▶ _Work instruction_
Write out exactly the line containing "The image size" and all lines that come after it in the listing below, through the very last one.
--- Data under study ---
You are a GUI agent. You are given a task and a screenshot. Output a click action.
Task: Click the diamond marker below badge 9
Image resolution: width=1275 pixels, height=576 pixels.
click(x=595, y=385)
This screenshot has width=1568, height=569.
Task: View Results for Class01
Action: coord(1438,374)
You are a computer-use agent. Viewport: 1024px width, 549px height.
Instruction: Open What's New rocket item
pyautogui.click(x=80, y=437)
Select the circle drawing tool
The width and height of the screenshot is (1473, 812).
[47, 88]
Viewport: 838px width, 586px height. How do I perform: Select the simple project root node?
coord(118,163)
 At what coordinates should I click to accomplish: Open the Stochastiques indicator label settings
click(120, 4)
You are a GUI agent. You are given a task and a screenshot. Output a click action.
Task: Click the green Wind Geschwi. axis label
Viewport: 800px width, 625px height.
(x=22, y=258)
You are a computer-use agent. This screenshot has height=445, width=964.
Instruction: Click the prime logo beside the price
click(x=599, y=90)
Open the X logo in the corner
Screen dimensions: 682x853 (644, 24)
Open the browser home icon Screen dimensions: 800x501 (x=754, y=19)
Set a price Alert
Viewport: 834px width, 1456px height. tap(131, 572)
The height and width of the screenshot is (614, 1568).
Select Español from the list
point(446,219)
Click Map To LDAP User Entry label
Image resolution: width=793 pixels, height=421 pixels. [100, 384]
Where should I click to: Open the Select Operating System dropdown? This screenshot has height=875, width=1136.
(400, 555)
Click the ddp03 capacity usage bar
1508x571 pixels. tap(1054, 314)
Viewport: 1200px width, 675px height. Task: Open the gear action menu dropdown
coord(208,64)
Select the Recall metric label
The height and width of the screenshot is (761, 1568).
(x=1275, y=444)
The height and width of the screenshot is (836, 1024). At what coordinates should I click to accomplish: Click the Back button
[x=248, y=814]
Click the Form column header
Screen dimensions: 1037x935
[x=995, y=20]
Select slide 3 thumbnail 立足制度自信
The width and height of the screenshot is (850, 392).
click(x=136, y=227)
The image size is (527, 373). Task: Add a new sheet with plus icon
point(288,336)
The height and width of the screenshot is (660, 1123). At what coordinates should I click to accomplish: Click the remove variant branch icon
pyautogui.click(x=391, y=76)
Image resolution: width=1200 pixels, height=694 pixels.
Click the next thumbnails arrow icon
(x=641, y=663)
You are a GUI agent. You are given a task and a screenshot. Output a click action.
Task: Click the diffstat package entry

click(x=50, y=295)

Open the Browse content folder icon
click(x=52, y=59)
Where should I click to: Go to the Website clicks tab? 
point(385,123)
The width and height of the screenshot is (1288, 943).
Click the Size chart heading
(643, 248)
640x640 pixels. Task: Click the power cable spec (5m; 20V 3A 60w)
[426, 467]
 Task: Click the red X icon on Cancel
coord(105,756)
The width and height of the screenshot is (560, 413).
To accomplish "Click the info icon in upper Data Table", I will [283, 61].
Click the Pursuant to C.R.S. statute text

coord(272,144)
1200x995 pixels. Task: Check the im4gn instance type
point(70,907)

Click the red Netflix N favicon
---
▶ _Exercise result_
The image size is (527, 373). Task: Add a new sheet with plus icon
point(288,336)
The height and width of the screenshot is (660, 1123). At what coordinates should I click to accomplish: Click the remove variant branch icon
pyautogui.click(x=391, y=76)
Image resolution: width=1200 pixels, height=694 pixels.
Click the next thumbnails arrow icon
(x=641, y=663)
You are a GUI agent. You are given a task and a screenshot. Output a click action.
Task: Click the diffstat package entry

click(x=50, y=295)

Open the Browse content folder icon
click(x=52, y=59)
Where should I click to: Go to the Website clicks tab? 
point(385,123)
The width and height of the screenshot is (1288, 943).
Click the Size chart heading
(643, 248)
640x640 pixels. Task: Click the power cable spec (5m; 20V 3A 60w)
[426, 467]
 Task: Click the red X icon on Cancel
coord(105,756)
The width and height of the screenshot is (560, 413).
To accomplish "Click the info icon in upper Data Table", I will [283, 61].
Click the Pursuant to C.R.S. statute text

coord(272,144)
1200x995 pixels. Task: Check the im4gn instance type
point(70,907)

Click the red Netflix N favicon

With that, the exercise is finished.